Believe it or not, before this semester I had never really delved all that deeply into Youtube.com. Obviously, I had heard about it, but I only really saw Youtube videos as embedded in, or linked from, certain web sites. I never thought to, you know, explore the embarrassment of riches among the thousands upon thousands of videos on Youtube; heck, I didn't even really know how much stuff Youtube had---how much nostalgia-inducing, pop culture IQ-enriching stuff this video site actually contained.

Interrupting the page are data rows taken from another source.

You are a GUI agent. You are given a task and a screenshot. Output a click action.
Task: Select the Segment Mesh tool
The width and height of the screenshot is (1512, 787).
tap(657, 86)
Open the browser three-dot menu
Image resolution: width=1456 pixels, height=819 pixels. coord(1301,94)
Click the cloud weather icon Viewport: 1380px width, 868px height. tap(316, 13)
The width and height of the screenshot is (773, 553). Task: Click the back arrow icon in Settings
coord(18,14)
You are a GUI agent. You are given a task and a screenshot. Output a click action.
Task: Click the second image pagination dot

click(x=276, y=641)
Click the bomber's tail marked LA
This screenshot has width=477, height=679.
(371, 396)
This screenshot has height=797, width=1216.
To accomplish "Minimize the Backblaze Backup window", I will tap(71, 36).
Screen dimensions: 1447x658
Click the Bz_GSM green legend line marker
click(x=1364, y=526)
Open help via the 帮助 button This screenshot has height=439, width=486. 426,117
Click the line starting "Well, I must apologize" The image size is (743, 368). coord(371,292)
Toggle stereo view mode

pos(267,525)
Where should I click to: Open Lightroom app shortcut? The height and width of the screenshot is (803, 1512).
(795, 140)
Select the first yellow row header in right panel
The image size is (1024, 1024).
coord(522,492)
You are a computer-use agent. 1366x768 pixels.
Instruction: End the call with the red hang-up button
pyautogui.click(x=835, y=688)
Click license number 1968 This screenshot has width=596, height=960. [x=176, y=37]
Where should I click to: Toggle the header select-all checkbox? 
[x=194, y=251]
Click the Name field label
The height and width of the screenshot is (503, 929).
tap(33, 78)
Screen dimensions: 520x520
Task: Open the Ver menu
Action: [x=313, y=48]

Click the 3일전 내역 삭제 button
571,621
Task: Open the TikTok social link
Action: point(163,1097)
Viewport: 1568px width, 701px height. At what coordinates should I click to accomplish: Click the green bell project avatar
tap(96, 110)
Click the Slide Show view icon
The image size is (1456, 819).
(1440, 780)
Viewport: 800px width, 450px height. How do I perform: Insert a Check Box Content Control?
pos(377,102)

But here's another personal Jean-Luc Godard connection for you: if I remember it correctly, I think sometime one particular weekend in the latter half of the semester, I must have figured that I had made enough progress on my thesis that I could afford to slack off a little bit, and so suddenly, on a daydreaming whim, I decided to search Youtube for videos of Godard's great muse, the eternally appealing, talented and beautiful Anna Karina. Were those two song-and-dance numbers she performs out of the blue in Pierrot le fou on there? What about that sequence where she jealously looks at a photograph of Jean-Claude Brialy interacting with another woman to the jukebox strains of Charles Aznavour in A Woman Is a Woman? Both clips are easily available on Youtube...but did you know that the late Serge Gainsbourg wrote a TV-movie musical named Anna in 1967 just for her? I had no clue until I stumbled upon clips of this long-lost musical on Youtube. Particularly striking my horny fancy was the beloved Anna Karina singing "Sous le soleil exactement"---apparently her character is dreaming about some place under the sun (thus the song's title). In a previous post, I embedded the video into my blog, but apparently the video's been taken down (but not before I used a Mozilla Firefox add-on, Video Downloader, to save a copy of the video onto my desktop, yes!). But it was such a surprising discovery, and so damn irresistible---the director, Pierre Koralnik, doesn't stint on the luscious Anna Karina close-ups, oversized glasses and all---that the next few days I could barely go a day without watching it. That's what one might call a fog of obsession right there (although, rest assured, it certainly wasn't foggy enough that it obscured my focus on school, heh).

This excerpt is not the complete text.